In yesterday’s New York Times, that paper’s regular reviewer of video games, Seth Schiesel, made the bizarre contention on the basis of the Supreme Court’s ruling striking down a California law against violent games that “It is now the law of the United States that video games are art. It is now the law of the United States that video games are a creative, intellectual, emotional form of expression and engagement, as fundamentally human as any other.” Of course, what he means is only that video games are, in the words of Justice Scalia’s opinion, “like the protected books, plays and movies that preceded them” in a sufficient number of ways to qualify them for the same First Amendment protections. That’s not the same thing as an official imprimatur given to the artistic pretensions of video games or a gold-plated affirmation that Seth Schiesel is just as serious a critic as anyone who reviews art, literature, music or even movies.


Among those protected books, plays and movies, we know, are a number of artefacts, including many of the viler forms of pornography, that most people would hesitate to classify as “art” in any but the most descriptive sense. Most people use the word in a normative way in order to exclude dull, incompetent, inferior, kitschy and offensive works from classification as “art” alongside the kind which they admire. I think we can still use it in this way to exclude video games without running afoul of the law and the Constitution. Yet if Mr Schiesel is as usual eager to claim too much on behalf of video games, it has to be admitted that Justice Scalia himself does provide some warrant for his opinion.



Certainly (he writes) the books we give children to read — or read to them when they are younger — contain no shortage of gore. Grimm’s Fairy Tales, for example, are grim indeed. As her just deserts for trying to poison Snow White, the wicked queen is made to dance in red hot slippers “till she fell dead on the floor, a sad example of envy and jealousy.” . . . Cinderella’s evil stepsisters have their eyes pecked out by doves. And Hansel and Gretel (children!) kill their captor by baking her in an oven.

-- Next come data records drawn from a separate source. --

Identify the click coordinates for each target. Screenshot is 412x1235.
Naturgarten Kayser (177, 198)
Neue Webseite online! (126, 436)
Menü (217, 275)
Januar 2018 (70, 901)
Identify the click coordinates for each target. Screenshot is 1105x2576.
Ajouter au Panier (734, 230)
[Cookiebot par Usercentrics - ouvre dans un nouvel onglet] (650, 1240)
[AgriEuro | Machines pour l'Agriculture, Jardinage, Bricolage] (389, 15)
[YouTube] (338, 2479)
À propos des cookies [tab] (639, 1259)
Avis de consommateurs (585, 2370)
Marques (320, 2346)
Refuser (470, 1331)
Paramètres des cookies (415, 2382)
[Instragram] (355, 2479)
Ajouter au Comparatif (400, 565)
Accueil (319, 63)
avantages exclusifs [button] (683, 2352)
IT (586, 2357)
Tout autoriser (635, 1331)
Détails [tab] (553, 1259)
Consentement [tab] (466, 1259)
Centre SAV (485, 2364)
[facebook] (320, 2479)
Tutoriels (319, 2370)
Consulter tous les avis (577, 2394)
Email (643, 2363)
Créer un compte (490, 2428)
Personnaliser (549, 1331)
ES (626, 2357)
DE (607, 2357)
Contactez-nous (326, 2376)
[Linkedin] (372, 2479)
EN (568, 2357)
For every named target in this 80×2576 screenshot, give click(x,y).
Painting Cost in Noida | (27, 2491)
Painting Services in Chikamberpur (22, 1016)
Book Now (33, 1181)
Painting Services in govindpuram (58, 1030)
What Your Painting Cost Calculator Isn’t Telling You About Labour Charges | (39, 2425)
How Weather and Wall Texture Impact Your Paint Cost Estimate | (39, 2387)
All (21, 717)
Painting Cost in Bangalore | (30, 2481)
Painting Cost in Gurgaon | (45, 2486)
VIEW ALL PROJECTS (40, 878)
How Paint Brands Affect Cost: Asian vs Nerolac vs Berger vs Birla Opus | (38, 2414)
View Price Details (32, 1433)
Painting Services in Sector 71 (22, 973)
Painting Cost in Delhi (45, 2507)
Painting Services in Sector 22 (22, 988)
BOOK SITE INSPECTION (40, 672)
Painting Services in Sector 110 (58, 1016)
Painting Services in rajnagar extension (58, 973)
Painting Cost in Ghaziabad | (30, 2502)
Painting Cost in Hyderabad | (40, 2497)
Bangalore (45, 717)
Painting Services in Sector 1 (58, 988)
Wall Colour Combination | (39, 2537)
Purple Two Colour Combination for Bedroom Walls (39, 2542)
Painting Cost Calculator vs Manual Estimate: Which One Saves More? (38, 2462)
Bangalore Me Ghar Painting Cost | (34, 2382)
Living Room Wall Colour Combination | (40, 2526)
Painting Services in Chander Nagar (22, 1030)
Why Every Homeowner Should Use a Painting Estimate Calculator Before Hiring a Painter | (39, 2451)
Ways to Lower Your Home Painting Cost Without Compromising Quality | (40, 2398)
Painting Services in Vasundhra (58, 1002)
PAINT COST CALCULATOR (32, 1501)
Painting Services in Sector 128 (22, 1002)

There is more in the same vein — Homer, Virgil, Dante, William Golding — but we get the point. We can also see at once that there are certain differences between Hansel and Gretel and Grand Theft Auto, among them the fact that it is the malefactor who is killed in the former but the one who is doing the killing in the latter. Also, the reader is encouraged to identify himself with the endangered children in Hansel and Gretel, and to rejoice in their escape; the player of Grand Theft Auto, by contrast, is encouraged to identify himself with the killer and to glory in his slaughter. The same differences apply to all the other works cited by Justice Scalia.


Up until only fifty years or so ago, everybody apart from a tiny cultural élite took it for granted that the popular arts had or ought to have had a moral purpose, and the law was happy to uphold what it called “community standards” by prohibiting obviously and avowedly immoral works or outrages against ordinary decency or good taste. When that consensus collapsed before the onslaught of the élite on behalf of Lady Chatterley’s Lover and Ulysses, there were those who predicted that moral chaos would ensue. These people have now been proven right. I think there is an argument to be made against graphic depictions of even the most virtuous killing — though Hansel and Gretel, being a story, would remain immune to censure on that ground — but the real case against video games and for the California law rests on the fact that even so wise and learned a man as Mr Justice Scalia apparently can no longer tell the difference between these two radically different kinds of “violence” and so regards depictions of both with the same moral indifference.